Suhajar mengatakan hal tersebut saat menjawab pertanyaan salah satu anggota Komisi II DPR mengenai gerakan #2019GantiPresiden saat Rapat Dengar Pendapat bersama Komisi II, KPU, dan Bawaslu di Gedung DPR, Senin (9/4).
"Kalau itu untuk kampanye, ya tidak boleh. Secara etika tidak boleh," ucap Suhajar.
Suhajar mengamini bahwa partai politik merupakan wadah aspirasi masyarakat. Selain itu, partai politik juga berfungsi sebagai penghubung antara masyarakat dengan pemerintah yang sedang berkuasa.
Namun, partai politik tetap harus mengedepankan etika dalam menjalankan fungsinya.
Di tempat yang sama, Ketua KPU Arief Budiman mengatakan bahwa gerakan #2019GantiPresiden tidak termasuk pelanggaran kampanye. Alasannya, karena hingga saat ini belum ada calon presiden yang telah ditetapkan oleh KPU.

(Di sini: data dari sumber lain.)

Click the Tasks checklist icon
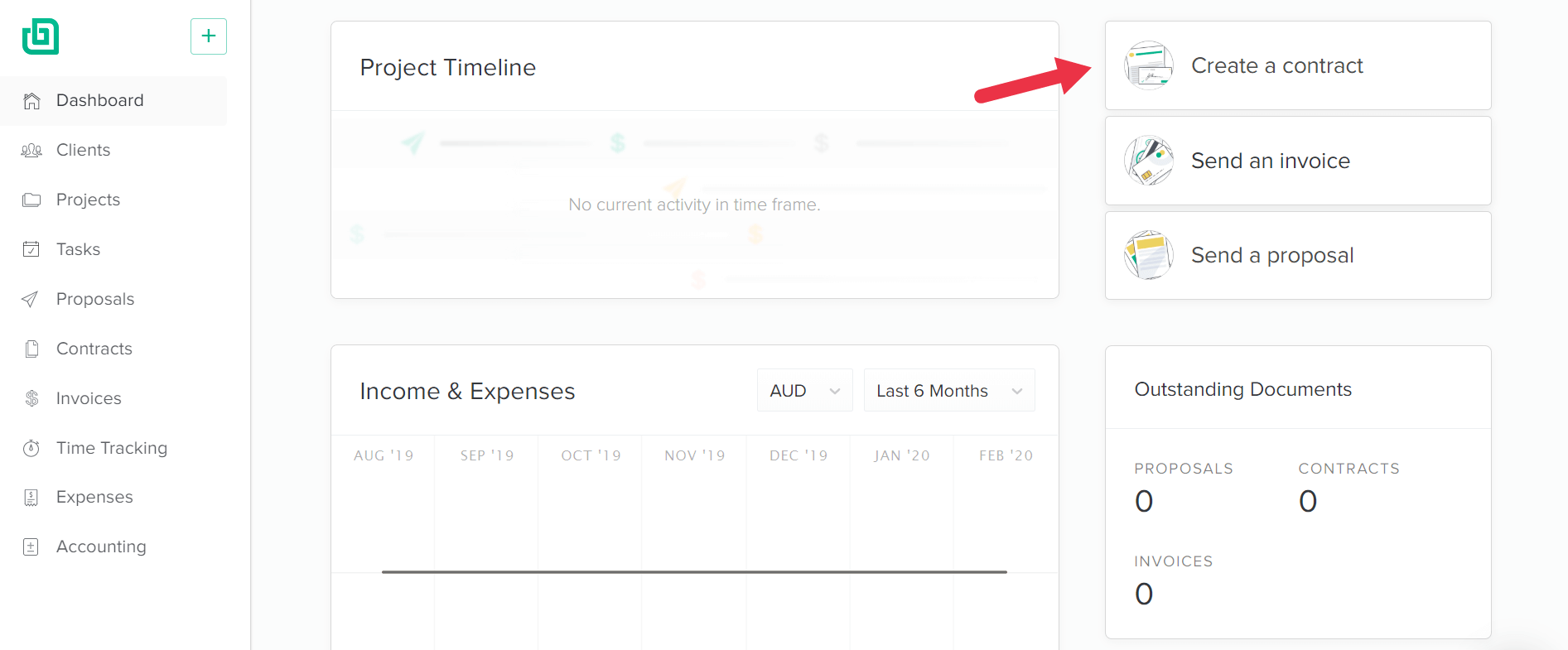Screen dimensions: 1568x650 click(x=31, y=249)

Pendaftaran calon presiden sendiri baru dibuka KPU pada Agustus mendatang. Kemudian penetapan calon presiden yang lolos syarat pendaftaran dilakukan KPU pada September.

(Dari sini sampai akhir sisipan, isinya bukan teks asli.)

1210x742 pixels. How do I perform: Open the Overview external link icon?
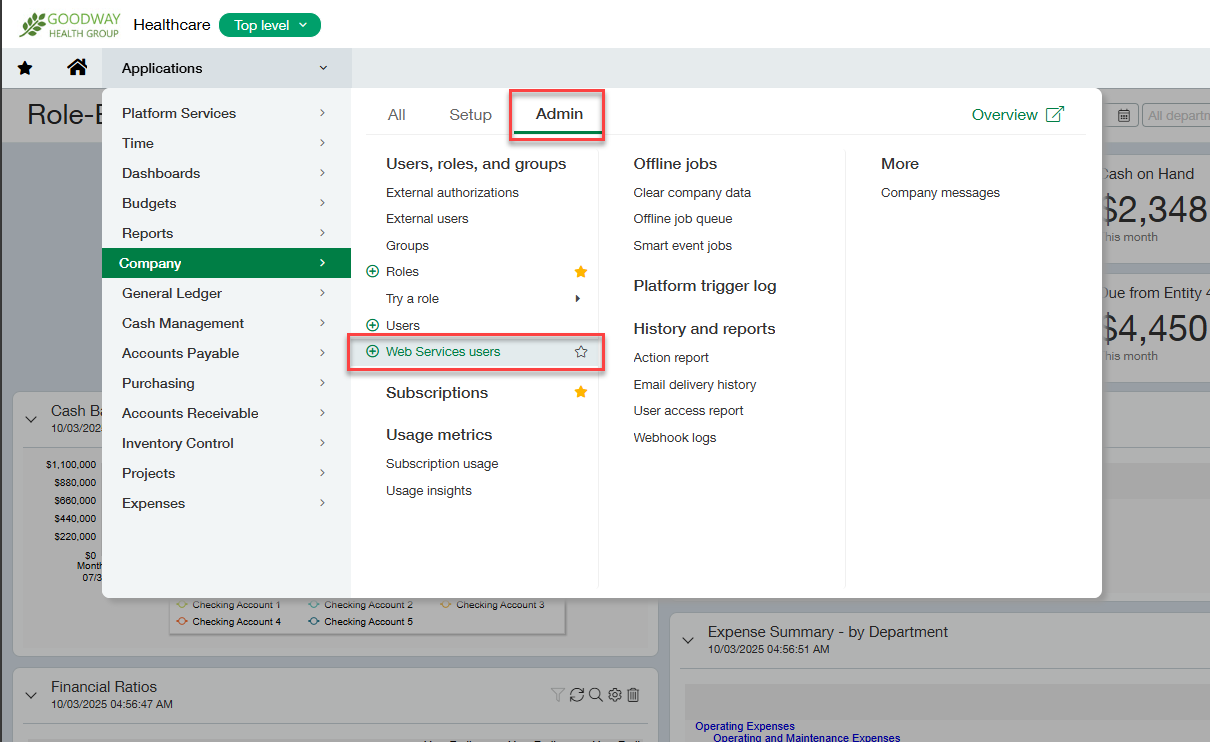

"Jadi kalau untuk pileg pesertanya sudah ada, sebab sudah ditetapkan oleh KPU yaitu partai politik. Sementara untuk pilpres, peserta belum ada sebab belum ada penetapan," kata Arief.
Hal serupa diutarakan Ketua Bawaslu, Abhan. Menurutnya gerakan #2019GantiPresiden tidak termasuk pelanggaran kampanye karena kontestasi pilpres baru mulai berjalan pada Agustus.
"Maka saya kira belum ada aturan larangan," kata Abhan.
Gerakan #2019GantiPresiden dicetuskan oleh Ketua DPP PKS Mardani Ali Sera. Kata dia, gerakan itu merupakan antitesis gerakan 'Dua Periode' Joko Widodo menjadi Presiden.
Mardani mengklaim gerakan yang digulirkan lewat media sosial ini legal dan konstitusional.
"Jadi gerakan #2019GantiPresiden merupakan antitesis dari gerakan yang sudah bergulir, yaitu 'Dua Periode' untuk Pak Jokowi," ujar Mardani dalam keterangan tertulis, Rabu (4/4).
Mardani menjelaskan gerakan #2019GantiPresiden merupakan bagian dari pendidikan politik bagi masyarakat sebagai pemegang kedaulatan tertinggi dalam memilih presiden yang terbaik.
Gerakan itu diklaim dilengkapi data, analisa, serta sosok alternatif pengganti Jokowi. Dengan basis itu, ia berharap gerakan ini dapat membuat masyarakat memilih presiden berdasarkan berbagai pertimbangan yang matang.